Behind the Scenes From Day One
Jon Meacham
NEWSWEEK
From the magazine issue dated Nov 17, 2008

Daren Briscoe, a correspondent in our Washington bureau, was puzzled. He had come home one day in mid-2006 to discuss a possible assignment with his wife, Rochelle. We had asked Daren to join the team for what we call "the Project," a special reporting undertaking in which we cover the presidential campaigns on an embargoed basis; anything they learn is kept confidential until the polls close on Election Day.

We build a wall around the team, and the reporters do not share information with the weekly magazine or Newsweek.com staffs. The assignment entails an enormous amount of travel, months and months away from home and delayed journalistic gratification; none of their work sees the light until after the ballots are cast. And Daren had another issue: he and Rochelle were expecting a baby. So why was she so open to the thought of her husband's going off to cover Barack Obama for what could be more than two years? As Rochelle told Daren later, "I thought he'd be out of the race by March."

As the world now knows, he was not out by March, and Daren's reporting for the project is a crucial element of the sprawling, nearly 50,000-word narrative account of the making of the president, 2008. Written by Evan Thomas, the project was edited by Alexis Gelber, with Peter Goldman helping guide the team and contributing some McCain reporting of his own. Daren was with Obama from beginning to end. Katie Connolly covered McCain for the duration. Nick Summers started with Hillary Clinton, then moved to Obama after the primaries. Eleanor Clift covered both Clinton and Obama. Daniel Stone did additional reporting and was the project's researcher. As you will see, the result is a rich and complex first draft of history.

Katie, who is from Australia, found that "covering a U.S. presidential election as a foreigner can be an awkward experience." There were glares when she did not pledge allegiance to the flag, or clearly did not know the words to the national anthem. Her colleagues in the traveling press corps took delight in her confession that she had never been to a Wal-Mart. Steve Schmidt, the McCain campaign's chief strategist, thought Katie's Aussie-ness endlessly entertaining, engaging her in conversation about Bindi Irwin, the daughter of the crocodile hunter, and urged her to say "G'day" and "Foster's, it's Australian for beer" to Senator McCain. (She went on to tell the Republican nominee that no self-respecting Australian would be caught dead drinking a Foster's.)

A trip back to Australia in June brought home the stakes of what she was doing. "What happens in America matters to the rest of the world," Katie says. "The decisions of American presidents echo around the globe. At home, I was amazed by the interest the election had generated. My friends quizzed me about Electoral College maps, Hispanic voting trends and campaign finances. Some seemed more familiar with Pollster.com and Chuck Todd's daily musings than I was."

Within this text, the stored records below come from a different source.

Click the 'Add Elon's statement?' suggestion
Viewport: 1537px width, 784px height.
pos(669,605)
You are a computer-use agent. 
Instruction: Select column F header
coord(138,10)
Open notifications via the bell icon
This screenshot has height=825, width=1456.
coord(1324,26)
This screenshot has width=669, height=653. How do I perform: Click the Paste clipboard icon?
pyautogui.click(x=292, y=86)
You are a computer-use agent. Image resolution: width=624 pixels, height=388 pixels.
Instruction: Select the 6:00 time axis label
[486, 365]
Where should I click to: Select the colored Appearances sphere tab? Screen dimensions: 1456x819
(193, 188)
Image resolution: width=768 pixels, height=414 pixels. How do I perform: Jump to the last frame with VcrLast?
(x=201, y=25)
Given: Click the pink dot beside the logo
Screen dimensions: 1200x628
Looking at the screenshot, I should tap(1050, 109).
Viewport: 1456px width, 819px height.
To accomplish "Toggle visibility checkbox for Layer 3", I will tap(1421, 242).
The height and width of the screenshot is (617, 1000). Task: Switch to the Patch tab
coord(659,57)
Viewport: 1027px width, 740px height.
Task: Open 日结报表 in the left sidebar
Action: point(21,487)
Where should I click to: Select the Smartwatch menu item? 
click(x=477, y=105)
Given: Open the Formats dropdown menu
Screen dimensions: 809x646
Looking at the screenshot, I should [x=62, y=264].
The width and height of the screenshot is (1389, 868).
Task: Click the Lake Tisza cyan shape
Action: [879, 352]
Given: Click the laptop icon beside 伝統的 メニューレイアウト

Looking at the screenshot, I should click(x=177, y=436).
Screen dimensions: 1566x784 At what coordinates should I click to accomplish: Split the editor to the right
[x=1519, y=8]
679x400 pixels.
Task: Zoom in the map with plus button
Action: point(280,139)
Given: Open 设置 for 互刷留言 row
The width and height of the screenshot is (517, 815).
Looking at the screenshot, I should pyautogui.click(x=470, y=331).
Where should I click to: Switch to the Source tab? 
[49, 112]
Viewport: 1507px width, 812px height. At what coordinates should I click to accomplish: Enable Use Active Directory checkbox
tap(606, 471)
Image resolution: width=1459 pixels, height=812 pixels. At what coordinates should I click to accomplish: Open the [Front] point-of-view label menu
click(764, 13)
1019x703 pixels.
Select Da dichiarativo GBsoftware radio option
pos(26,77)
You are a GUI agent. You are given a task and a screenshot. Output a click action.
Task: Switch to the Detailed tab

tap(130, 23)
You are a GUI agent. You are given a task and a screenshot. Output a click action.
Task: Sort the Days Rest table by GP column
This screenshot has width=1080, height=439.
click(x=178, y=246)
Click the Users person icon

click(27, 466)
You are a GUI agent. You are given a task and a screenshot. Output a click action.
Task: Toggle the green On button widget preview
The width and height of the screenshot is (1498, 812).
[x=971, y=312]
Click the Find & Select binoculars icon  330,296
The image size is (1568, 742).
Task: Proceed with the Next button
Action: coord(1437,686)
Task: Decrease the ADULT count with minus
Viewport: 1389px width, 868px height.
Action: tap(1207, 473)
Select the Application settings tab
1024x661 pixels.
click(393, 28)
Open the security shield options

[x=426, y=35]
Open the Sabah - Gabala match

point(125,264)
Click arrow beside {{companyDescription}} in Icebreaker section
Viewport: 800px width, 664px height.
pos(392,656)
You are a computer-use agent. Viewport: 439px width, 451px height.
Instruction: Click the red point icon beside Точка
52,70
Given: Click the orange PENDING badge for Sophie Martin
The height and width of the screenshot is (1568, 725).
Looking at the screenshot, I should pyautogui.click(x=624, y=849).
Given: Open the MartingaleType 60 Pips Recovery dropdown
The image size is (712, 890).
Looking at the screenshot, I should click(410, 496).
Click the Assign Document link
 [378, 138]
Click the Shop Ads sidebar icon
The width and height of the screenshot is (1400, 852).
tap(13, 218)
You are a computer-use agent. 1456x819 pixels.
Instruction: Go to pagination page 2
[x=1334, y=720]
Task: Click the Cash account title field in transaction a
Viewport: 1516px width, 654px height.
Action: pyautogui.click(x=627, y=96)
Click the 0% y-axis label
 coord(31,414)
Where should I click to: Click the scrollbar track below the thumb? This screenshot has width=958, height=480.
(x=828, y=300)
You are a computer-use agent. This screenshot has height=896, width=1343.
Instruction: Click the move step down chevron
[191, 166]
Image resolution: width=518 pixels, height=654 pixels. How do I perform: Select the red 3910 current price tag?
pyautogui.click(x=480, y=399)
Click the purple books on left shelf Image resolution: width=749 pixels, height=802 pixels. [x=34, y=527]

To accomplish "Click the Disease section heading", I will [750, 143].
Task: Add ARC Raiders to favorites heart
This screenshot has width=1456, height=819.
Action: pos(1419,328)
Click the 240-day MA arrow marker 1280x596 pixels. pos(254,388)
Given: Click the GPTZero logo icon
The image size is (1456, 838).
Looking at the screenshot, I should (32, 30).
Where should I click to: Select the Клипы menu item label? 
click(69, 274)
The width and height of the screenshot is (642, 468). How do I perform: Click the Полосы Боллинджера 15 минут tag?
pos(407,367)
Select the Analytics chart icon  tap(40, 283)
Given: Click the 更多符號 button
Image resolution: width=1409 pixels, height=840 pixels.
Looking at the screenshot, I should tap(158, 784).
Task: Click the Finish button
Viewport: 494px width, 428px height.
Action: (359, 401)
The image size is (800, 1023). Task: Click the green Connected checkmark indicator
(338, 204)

On the trail with Obama, Daren understood early on that, come what may, it was a historic campaign. "As Obama crisscrossed Iowa—the linchpin for his then fanciful-sounding 'early state strategy'—in December of 2007," Daren says, "I found myself at an event, wondering what an all-white, elderly crowd of rural Iowa farmers would make of this skinny black guy—until I noticed how many faded pairs of overalls and worn straw hats already had OBAMA buttons pinned to them." Then, in March 2008, when clips of the Rev. Jeremiah Wright crying "God damn America" were playing endlessly, Daren wondered whether Obama's candidacy would survive—until he watched Obama's subtle speech on race in Philadelphia. Daren's father, born and raised in the pre-civil-rights South, later told him: "That's the first time I've ever heard anybody explain how I feel." Daren's dad is 69 years old.

In addition to the project, we include pieces from Fareed Zakaria, Jonathan Alter, Howard Fineman, Ellis Cose, Sharon Begley, Daniel Gross, Raina Kelley, George F. Will and Anna Quindlen. Rick Perlstein, the author of "Nixonland," an account of the backlash against liberalism, traveled to Watts for us to report on how the Obama win felt in the neighborhood whose riot in 1965 helped create the era of politics that may well have ended on Tuesday night. This is not to say that the millennium is at hand, but Obama's triumph opens a new chapter in which the arguments and themes of recent decades will have to be re-examined, if not discarded altogether.

Katie should have the closing thought. "Mostly, as an outsider, I am struck by the dedication of Americans to this political extravaganza," she says. "Voters have embraced this epic odyssey with fervor. I'd venture that I've seen more of this diverse, beautiful land over the past year than many of its citizens. And from what I've witnessed, most Americans display a sincere reverence for the Oval Office and a serious devotion to the political process." Sometimes it takes a newcomer to remind us of old truths.